## TASK ITEM
Your answer should be the exact lines of the data below from the one containing "Open the Tools" through the one containing "Click the left vertical scrollbar"; please include nothing else.

## MATERIALS PROVIDED
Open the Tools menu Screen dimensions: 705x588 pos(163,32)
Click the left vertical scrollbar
* * *
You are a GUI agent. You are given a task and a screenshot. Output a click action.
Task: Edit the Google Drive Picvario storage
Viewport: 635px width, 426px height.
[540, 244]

## SOLUTION
Open the Tools menu Screen dimensions: 705x588 pos(163,32)
Click the left vertical scrollbar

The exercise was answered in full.